37835-54-4 | 1-(1-Methylpiperidin-4-yl)ethanol

Packsize	Purity	Availability	Price	Discounted Price
50mg	95%	1 week	$265.00	$185.00
100mg	95%	1 week	$354.00	$248.00
250mg	95%	1 week	$472.00	$331.00
500mg	95%	1 week	$830.00	$581.00
1g	95%	1 week	$1,081.00	$757.00

Description

• Catalog Number: AF86901
• Chemical Name: 1-(1-Methylpiperidin-4-yl)ethanol
• CAS Number: 37835-54-4
• Molecular Formula: C8H17NO
• Molecular Weight: 143.22668000000002
• MDL Number: MFCD12183773
• SMILES: CN1CCC(CC1)C(O)C

Upstream Synthesis Route

The synthetic route for 1-(1-Methylpiperidin-4-yl)ethanol can be achieved through several steps starting from basic building blocks such as 1-methylpiperidin-4-one and ethyl magnesium bromide:

1. Preparation of Grignard Reagent: Ethyl magnesium bromide is prepared by reacting ethyl bromide with magnesium turnings in dry ether, under inert atmosphere at low temperature.

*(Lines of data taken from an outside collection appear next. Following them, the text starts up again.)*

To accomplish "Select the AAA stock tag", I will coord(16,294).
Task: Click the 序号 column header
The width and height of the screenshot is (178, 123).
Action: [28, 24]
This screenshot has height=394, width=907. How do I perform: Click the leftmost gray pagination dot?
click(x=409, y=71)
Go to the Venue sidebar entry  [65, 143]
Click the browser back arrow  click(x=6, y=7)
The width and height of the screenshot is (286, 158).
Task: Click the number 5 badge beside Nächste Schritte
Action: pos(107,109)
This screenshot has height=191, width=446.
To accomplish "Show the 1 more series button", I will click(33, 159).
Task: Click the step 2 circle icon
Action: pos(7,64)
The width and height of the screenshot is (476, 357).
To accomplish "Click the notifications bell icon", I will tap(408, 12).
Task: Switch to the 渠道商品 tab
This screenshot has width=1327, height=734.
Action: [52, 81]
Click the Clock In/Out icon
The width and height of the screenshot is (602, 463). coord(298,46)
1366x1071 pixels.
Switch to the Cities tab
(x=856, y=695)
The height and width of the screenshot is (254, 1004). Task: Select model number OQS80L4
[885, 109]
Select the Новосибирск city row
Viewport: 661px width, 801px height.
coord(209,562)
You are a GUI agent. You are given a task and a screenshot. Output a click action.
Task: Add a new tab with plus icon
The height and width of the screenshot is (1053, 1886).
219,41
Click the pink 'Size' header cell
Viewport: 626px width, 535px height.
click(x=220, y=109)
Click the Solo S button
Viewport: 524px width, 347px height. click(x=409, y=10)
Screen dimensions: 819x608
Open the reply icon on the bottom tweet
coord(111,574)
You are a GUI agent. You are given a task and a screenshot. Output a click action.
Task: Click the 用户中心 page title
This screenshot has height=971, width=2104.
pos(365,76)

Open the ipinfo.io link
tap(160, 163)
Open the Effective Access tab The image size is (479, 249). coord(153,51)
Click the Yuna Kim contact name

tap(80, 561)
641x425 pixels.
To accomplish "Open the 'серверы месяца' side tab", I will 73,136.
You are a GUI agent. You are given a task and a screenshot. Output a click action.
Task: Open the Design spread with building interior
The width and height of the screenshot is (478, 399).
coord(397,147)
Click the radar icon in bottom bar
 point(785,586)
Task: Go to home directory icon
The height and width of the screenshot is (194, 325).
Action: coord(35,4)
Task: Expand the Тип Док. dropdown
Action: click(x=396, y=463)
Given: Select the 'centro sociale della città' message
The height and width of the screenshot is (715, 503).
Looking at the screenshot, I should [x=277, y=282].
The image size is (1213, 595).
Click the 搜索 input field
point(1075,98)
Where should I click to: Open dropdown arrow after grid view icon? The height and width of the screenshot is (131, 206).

2. Nucleophilic Addition: Then the Grignard reagent (ethyl magnesium bromide) is added to a solution of 1-methylpiperidin-4-one in dry ether, again under an inert atmosphere at low temperature. During this step, nucleophilic addition of the Grignard reagent to the ketone occurs, resulting in the formation of a magnesium alkoxide complex.

3. Acidic Work-Up: The reaction mixture is then subjected to an acidic work-up, typically with dilute hydrochloric acid, to protonate the alkoxide, yielding 1-(1-Methylpiperidin-4-yl)ethanol.

4. Purification: The product is isolated by standard purification techniques such as extraction, drying, and distillation or recrystallization if solid.

In summary, the upstream synthesis of 1-(1-Methylpiperidin-4-yl)ethanol involves the preparation of a Grignard reagent which is then used in a nucleophilic addition to 1-methylpiperidin-4-one, followed by acidic work-up and purification.